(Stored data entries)

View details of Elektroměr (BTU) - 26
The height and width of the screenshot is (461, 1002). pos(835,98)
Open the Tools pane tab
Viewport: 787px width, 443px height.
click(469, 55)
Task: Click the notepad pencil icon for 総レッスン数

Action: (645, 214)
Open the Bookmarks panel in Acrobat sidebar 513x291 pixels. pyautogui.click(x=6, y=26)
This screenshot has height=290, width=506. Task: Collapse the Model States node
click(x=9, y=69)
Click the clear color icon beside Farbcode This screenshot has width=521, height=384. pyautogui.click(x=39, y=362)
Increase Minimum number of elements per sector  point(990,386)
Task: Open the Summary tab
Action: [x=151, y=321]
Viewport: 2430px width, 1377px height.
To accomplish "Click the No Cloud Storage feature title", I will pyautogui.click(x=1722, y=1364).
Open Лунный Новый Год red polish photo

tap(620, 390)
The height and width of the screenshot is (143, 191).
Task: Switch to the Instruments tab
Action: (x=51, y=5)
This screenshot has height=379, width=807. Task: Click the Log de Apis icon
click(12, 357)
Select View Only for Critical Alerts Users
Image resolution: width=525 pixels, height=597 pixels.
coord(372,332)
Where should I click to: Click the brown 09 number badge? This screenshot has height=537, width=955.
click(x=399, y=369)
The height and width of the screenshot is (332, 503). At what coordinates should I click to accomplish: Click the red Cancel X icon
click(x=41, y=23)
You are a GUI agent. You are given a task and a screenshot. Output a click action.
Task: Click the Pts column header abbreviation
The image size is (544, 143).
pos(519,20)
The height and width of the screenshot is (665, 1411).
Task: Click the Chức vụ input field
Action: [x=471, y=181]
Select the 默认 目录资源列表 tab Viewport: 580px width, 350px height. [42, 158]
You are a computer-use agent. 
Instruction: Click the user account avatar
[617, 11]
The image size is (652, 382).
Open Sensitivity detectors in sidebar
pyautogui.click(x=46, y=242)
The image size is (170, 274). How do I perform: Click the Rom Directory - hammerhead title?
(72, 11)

[EXERCISE PROMPT] Only the lines from the one containing "You are a computer-use agent." through the last line of the entries above should be copied, exactly as written.

[ANSWER FOR THIS EXERCISE]
You are a computer-use agent. 
Instruction: Click the user account avatar
[617, 11]
The image size is (652, 382).
Open Sensitivity detectors in sidebar
pyautogui.click(x=46, y=242)
The image size is (170, 274). How do I perform: Click the Rom Directory - hammerhead title?
(72, 11)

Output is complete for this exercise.